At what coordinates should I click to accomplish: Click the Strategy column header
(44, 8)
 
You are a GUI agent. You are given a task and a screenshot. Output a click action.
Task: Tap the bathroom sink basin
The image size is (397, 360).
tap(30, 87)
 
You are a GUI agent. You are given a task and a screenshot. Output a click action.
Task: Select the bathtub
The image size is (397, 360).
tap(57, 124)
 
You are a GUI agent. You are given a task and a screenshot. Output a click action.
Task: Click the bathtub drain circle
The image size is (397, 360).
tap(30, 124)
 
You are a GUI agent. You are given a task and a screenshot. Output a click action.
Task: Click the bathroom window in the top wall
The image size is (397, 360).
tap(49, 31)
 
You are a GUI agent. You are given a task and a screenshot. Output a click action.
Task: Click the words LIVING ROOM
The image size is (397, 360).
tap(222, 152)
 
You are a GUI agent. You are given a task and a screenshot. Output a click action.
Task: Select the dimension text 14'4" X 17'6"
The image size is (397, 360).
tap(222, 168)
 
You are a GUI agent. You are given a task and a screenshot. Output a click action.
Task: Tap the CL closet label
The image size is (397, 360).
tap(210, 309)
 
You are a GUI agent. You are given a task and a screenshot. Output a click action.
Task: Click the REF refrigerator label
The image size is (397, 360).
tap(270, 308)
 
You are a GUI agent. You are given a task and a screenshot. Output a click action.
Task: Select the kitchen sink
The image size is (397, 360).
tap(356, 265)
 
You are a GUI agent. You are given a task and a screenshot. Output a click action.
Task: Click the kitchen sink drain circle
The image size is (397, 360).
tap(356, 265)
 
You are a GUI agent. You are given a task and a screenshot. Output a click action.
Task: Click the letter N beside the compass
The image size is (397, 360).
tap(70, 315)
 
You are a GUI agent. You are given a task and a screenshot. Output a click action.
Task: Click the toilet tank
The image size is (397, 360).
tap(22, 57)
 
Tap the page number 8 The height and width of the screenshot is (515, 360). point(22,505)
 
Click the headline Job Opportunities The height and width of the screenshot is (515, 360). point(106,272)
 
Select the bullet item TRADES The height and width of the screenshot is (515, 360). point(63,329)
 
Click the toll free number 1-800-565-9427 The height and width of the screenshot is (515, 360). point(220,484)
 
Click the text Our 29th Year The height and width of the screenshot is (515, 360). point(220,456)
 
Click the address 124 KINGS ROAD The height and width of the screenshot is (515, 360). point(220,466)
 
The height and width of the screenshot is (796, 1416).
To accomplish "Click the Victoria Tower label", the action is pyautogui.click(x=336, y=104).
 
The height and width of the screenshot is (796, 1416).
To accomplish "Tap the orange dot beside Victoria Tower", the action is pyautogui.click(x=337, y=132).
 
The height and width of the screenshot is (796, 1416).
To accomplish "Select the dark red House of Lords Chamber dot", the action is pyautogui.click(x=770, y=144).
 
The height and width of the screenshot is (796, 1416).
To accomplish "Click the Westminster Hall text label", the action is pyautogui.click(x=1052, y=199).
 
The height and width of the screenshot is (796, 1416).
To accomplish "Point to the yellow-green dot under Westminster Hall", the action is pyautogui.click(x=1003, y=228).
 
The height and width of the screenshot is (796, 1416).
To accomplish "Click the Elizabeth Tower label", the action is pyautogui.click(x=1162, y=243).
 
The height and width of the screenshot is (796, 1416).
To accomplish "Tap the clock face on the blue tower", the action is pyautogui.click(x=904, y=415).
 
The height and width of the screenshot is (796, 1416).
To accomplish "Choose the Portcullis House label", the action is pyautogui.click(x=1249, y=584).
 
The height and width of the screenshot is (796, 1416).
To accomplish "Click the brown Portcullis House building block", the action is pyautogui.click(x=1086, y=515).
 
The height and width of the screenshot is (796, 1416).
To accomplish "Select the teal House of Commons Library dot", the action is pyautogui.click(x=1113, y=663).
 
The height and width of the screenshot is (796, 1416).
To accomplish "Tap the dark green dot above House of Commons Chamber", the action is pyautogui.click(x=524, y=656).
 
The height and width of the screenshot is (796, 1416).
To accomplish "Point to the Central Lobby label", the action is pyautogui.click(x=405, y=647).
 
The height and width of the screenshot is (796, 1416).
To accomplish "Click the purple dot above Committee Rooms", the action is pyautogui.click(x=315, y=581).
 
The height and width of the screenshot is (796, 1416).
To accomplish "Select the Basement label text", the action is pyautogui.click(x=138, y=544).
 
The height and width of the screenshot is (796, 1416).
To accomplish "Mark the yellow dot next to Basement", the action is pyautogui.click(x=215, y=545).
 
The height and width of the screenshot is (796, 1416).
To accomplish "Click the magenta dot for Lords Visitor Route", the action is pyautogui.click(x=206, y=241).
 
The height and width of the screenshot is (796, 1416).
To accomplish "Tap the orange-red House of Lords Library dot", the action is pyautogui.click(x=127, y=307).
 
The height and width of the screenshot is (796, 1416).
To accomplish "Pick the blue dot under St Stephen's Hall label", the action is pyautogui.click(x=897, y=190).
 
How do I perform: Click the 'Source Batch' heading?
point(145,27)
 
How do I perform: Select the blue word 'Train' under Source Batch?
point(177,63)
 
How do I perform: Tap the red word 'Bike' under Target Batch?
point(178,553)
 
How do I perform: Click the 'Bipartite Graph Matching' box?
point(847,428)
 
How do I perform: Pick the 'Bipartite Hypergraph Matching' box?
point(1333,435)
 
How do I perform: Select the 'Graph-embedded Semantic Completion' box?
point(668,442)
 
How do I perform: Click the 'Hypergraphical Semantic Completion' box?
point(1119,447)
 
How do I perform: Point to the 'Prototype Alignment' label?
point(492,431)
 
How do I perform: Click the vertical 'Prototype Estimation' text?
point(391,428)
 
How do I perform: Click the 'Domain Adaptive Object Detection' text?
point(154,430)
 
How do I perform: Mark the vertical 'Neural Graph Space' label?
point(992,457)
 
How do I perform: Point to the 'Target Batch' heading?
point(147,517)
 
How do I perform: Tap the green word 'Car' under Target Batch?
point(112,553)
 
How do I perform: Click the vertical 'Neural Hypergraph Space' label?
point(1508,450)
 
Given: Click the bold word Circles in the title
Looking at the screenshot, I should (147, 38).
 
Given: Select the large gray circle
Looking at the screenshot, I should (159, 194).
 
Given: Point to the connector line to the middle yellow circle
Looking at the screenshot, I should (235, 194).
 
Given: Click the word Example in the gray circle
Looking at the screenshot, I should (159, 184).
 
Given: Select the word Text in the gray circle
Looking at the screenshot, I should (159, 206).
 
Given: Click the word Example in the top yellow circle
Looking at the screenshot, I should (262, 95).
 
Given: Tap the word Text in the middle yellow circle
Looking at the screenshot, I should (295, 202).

----------------------------------------

WRITTEN INSTRUCTION: Rewrite all of the data above as a numbered list, one line per item, leaving out the blank lines.

WRITTEN ANSWER:
1. At what coordinates should I click to accomplish: Click the Strategy column header
2. (44, 8)
3. You are a GUI agent. You are given a task and a screenshot. Output a click action.
4. Task: Tap the bathroom sink basin
5. The image size is (397, 360).
6. tap(30, 87)
7. You are a GUI agent. You are given a task and a screenshot. Output a click action.
8. Task: Select the bathtub
9. The image size is (397, 360).
10. tap(57, 124)
11. You are a GUI agent. You are given a task and a screenshot. Output a click action.
12. Task: Click the bathtub drain circle
13. The image size is (397, 360).
14. tap(30, 124)
15. You are a GUI agent. You are given a task and a screenshot. Output a click action.
16. Task: Click the bathroom window in the top wall
17. The image size is (397, 360).
18. tap(49, 31)
19. You are a GUI agent. You are given a task and a screenshot. Output a click action.
20. Task: Click the words LIVING ROOM
21. The image size is (397, 360).
22. tap(222, 152)
23. You are a GUI agent. You are given a task and a screenshot. Output a click action.
24. Task: Select the dimension text 14'4" X 17'6"
25. The image size is (397, 360).
26. tap(222, 168)
27. You are a GUI agent. You are given a task and a screenshot. Output a click action.
28. Task: Tap the CL closet label
29. The image size is (397, 360).
30. tap(210, 309)
31. You are a GUI agent. You are given a task and a screenshot. Output a click action.
32. Task: Click the REF refrigerator label
33. The image size is (397, 360).
34. tap(270, 308)
35. You are a GUI agent. You are given a task and a screenshot. Output a click action.
36. Task: Select the kitchen sink
37. The image size is (397, 360).
38. tap(356, 265)
39. You are a GUI agent. You are given a task and a screenshot. Output a click action.
40. Task: Click the kitchen sink drain circle
41. The image size is (397, 360).
42. tap(356, 265)
43. You are a GUI agent. You are given a task and a screenshot. Output a click action.
44. Task: Click the letter N beside the compass
45. The image size is (397, 360).
46. tap(70, 315)
47. You are a GUI agent. You are given a task and a screenshot. Output a click action.
48. Task: Click the toilet tank
49. The image size is (397, 360).
50. tap(22, 57)
51. Tap the page number 8 The height and width of the screenshot is (515, 360). point(22,505)
52. Click the headline Job Opportunities The height and width of the screenshot is (515, 360). point(106,272)
53. Select the bullet item TRADES The height and width of the screenshot is (515, 360). point(63,329)
54. Click the toll free number 1-800-565-9427 The height and width of the screenshot is (515, 360). point(220,484)
55. Click the text Our 29th Year The height and width of the screenshot is (515, 360). point(220,456)
56. Click the address 124 KINGS ROAD The height and width of the screenshot is (515, 360). point(220,466)
57. The height and width of the screenshot is (796, 1416).
58. To accomplish "Click the Victoria Tower label", the action is pyautogui.click(x=336, y=104).
59. The height and width of the screenshot is (796, 1416).
60. To accomplish "Tap the orange dot beside Victoria Tower", the action is pyautogui.click(x=337, y=132).
61. The height and width of the screenshot is (796, 1416).
62. To accomplish "Select the dark red House of Lords Chamber dot", the action is pyautogui.click(x=770, y=144).
63. The height and width of the screenshot is (796, 1416).
64. To accomplish "Click the Westminster Hall text label", the action is pyautogui.click(x=1052, y=199).
65. The height and width of the screenshot is (796, 1416).
66. To accomplish "Point to the yellow-green dot under Westminster Hall", the action is pyautogui.click(x=1003, y=228).
67. The height and width of the screenshot is (796, 1416).
68. To accomplish "Click the Elizabeth Tower label", the action is pyautogui.click(x=1162, y=243).
69. The height and width of the screenshot is (796, 1416).
70. To accomplish "Tap the clock face on the blue tower", the action is pyautogui.click(x=904, y=415).
71. The height and width of the screenshot is (796, 1416).
72. To accomplish "Choose the Portcullis House label", the action is pyautogui.click(x=1249, y=584).
73. The height and width of the screenshot is (796, 1416).
74. To accomplish "Click the brown Portcullis House building block", the action is pyautogui.click(x=1086, y=515).
75. The height and width of the screenshot is (796, 1416).
76. To accomplish "Select the teal House of Commons Library dot", the action is pyautogui.click(x=1113, y=663).
77. The height and width of the screenshot is (796, 1416).
78. To accomplish "Tap the dark green dot above House of Commons Chamber", the action is pyautogui.click(x=524, y=656).
79. The height and width of the screenshot is (796, 1416).
80. To accomplish "Point to the Central Lobby label", the action is pyautogui.click(x=405, y=647).
81. The height and width of the screenshot is (796, 1416).
82. To accomplish "Click the purple dot above Committee Rooms", the action is pyautogui.click(x=315, y=581).
83. The height and width of the screenshot is (796, 1416).
84. To accomplish "Select the Basement label text", the action is pyautogui.click(x=138, y=544).
85. The height and width of the screenshot is (796, 1416).
86. To accomplish "Mark the yellow dot next to Basement", the action is pyautogui.click(x=215, y=545).
87. The height and width of the screenshot is (796, 1416).
88. To accomplish "Click the magenta dot for Lords Visitor Route", the action is pyautogui.click(x=206, y=241).
89. The height and width of the screenshot is (796, 1416).
90. To accomplish "Tap the orange-red House of Lords Library dot", the action is pyautogui.click(x=127, y=307).
91. The height and width of the screenshot is (796, 1416).
92. To accomplish "Pick the blue dot under St Stephen's Hall label", the action is pyautogui.click(x=897, y=190).
93. How do I perform: Click the 'Source Batch' heading?
94. point(145,27)
95. How do I perform: Select the blue word 'Train' under Source Batch?
96. point(177,63)
97. How do I perform: Tap the red word 'Bike' under Target Batch?
98. point(178,553)
99. How do I perform: Click the 'Bipartite Graph Matching' box?
100. point(847,428)
101. How do I perform: Pick the 'Bipartite Hypergraph Matching' box?
102. point(1333,435)
103. How do I perform: Select the 'Graph-embedded Semantic Completion' box?
104. point(668,442)
105. How do I perform: Click the 'Hypergraphical Semantic Completion' box?
106. point(1119,447)
107. How do I perform: Point to the 'Prototype Alignment' label?
108. point(492,431)
109. How do I perform: Click the vertical 'Prototype Estimation' text?
110. point(391,428)
111. How do I perform: Click the 'Domain Adaptive Object Detection' text?
112. point(154,430)
113. How do I perform: Mark the vertical 'Neural Graph Space' label?
114. point(992,457)
115. How do I perform: Point to the 'Target Batch' heading?
116. point(147,517)
117. How do I perform: Tap the green word 'Car' under Target Batch?
118. point(112,553)
119. How do I perform: Click the vertical 'Neural Hypergraph Space' label?
120. point(1508,450)
121. Given: Click the bold word Circles in the title
122. Looking at the screenshot, I should (147, 38).
123. Given: Select the large gray circle
124. Looking at the screenshot, I should (159, 194).
125. Given: Point to the connector line to the middle yellow circle
126. Looking at the screenshot, I should (235, 194).
127. Given: Click the word Example in the gray circle
128. Looking at the screenshot, I should (159, 184).
129. Given: Select the word Text in the gray circle
130. Looking at the screenshot, I should (159, 206).
131. Given: Click the word Example in the top yellow circle
132. Looking at the screenshot, I should (262, 95).
133. Given: Tap the word Text in the middle yellow circle
134. Looking at the screenshot, I should (295, 202).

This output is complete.